Social Icons

Interview Questions Part-1

What are the different  types of locks in Teradata?
Exclusive Lock:
Exclusive locks are only applied to databases or tables, never to rows.
They are the most restrictive type of lock; all other users are locked out.
Exclusive locks are used rarely, most often when structural changes are being made to the database.

Read Lock:
Read locks are used to ensure consistency during read operations.
Several users may hold concurrent read locks on the same data, during which no modification of the data is permitted.

Write Lock:Write locks enable users to modify data while locking out all other users except readers not concerned about data consistency (Access lock readers).
Until a Write lock is released, no new read or write locks are allowed.

Access Lock:Access locks can be specified by users who are not concerned about data consistency.
The use of an access lock allows for reading data while modifications are in process. Access locks are designed for decision support on large tables that are updated only by small single row changes. Access locks are sometimes called stale read locks, i.e. you may get stale data that hasnot been updated

Lock types are automatically applied based on the SQL command:
      SELECT -->applies a Read lock
      UPDATE --> applies a Write lock
      CREATE TABLE --> applies an Exclusive lock


What is multiple statement processing?
Multiple statement processing increases the performance when loading into large tables. All statements are sent to parser simultaneously and all statements are executed parallel.
In sql Assistance, once you place all queries and press F5. All will be executed parallel. Make sure each sql statement ends semicolon(;).


What is TENACITY and SLEEP ?
TENACITY to specify the number of hours FastLoad will try to establish a connection. The default is no tenacity. The statement must be placed before LOGON.

————

• PROMPT 1: In the Teradata interview questions, which type of lock does a SELECT command apply?
• PROMPT 2: Reproduce the Teradata interview questions from "What is multiple" to "placed before LOGON.", substituting "concurrently" for "parallel".
• PROMPT 3: According to the Teradata interview questions, why are access locks sometimes called stale read locks?
This data comes from a separate source.

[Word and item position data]
————

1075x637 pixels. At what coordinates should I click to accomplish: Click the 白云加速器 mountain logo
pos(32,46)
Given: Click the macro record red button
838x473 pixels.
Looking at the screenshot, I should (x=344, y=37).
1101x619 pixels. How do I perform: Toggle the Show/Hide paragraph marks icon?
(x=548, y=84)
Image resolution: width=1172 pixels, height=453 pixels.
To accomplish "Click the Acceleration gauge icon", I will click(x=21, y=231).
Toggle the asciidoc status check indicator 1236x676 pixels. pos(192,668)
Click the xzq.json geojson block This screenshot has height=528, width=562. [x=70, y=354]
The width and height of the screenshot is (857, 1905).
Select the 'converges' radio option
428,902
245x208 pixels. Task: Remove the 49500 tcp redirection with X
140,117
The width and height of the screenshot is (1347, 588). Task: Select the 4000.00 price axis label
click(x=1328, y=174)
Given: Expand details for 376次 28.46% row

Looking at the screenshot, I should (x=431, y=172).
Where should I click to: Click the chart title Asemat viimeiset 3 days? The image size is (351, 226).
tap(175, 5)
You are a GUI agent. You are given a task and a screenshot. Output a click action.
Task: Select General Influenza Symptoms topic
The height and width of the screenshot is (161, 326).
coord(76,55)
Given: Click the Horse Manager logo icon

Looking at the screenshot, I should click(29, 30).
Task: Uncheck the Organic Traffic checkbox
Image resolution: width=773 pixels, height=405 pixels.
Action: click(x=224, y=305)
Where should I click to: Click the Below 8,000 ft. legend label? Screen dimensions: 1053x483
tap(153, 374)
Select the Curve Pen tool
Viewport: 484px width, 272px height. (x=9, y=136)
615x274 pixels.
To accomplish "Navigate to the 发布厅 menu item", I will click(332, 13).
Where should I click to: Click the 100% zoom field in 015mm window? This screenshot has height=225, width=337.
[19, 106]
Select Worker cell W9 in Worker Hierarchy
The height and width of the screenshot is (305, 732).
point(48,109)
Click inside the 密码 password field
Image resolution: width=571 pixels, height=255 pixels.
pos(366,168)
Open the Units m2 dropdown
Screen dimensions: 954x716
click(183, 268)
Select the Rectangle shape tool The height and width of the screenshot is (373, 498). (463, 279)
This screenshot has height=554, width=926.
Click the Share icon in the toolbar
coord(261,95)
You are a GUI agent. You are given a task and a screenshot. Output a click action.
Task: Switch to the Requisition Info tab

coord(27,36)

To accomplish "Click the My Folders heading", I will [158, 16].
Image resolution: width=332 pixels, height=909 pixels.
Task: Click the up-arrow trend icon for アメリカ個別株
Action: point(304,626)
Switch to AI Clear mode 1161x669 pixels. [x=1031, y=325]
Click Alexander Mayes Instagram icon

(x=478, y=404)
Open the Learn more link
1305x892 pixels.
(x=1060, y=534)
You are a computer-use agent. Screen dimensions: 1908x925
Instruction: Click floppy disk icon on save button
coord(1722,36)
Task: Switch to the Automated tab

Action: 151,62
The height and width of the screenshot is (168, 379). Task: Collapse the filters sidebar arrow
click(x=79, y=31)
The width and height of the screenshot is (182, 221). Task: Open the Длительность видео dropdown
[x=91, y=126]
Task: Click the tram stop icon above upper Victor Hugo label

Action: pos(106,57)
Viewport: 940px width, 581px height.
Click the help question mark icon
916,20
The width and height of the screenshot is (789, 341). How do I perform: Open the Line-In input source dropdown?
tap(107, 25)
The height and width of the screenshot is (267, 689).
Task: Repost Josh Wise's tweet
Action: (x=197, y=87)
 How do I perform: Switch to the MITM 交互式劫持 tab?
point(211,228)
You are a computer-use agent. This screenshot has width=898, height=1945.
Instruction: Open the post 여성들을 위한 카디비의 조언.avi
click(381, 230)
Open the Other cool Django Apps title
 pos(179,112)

————

• TASK RESULT 1: A Read lock.

• TASK RESULT 2:
What is multiple statement processing?
Multiple statement processing increases the performance when loading into large tables. All statements are sent to parser simultaneously and all statements are executed concurrently.
In sql Assistance, once you place all queries and press F5. All will be executed concurrently. Make sure each sql statement ends semicolon(;).


What is TENACITY and SLEEP ?
TENACITY to specify the number of hours FastLoad will try to establish a connection. The default is no tenacity. The statement must be placed before LOGON.

• TASK RESULT 3: An access lock allows reading data while modifications are in process. The data you read may therefore be stale, not yet updated.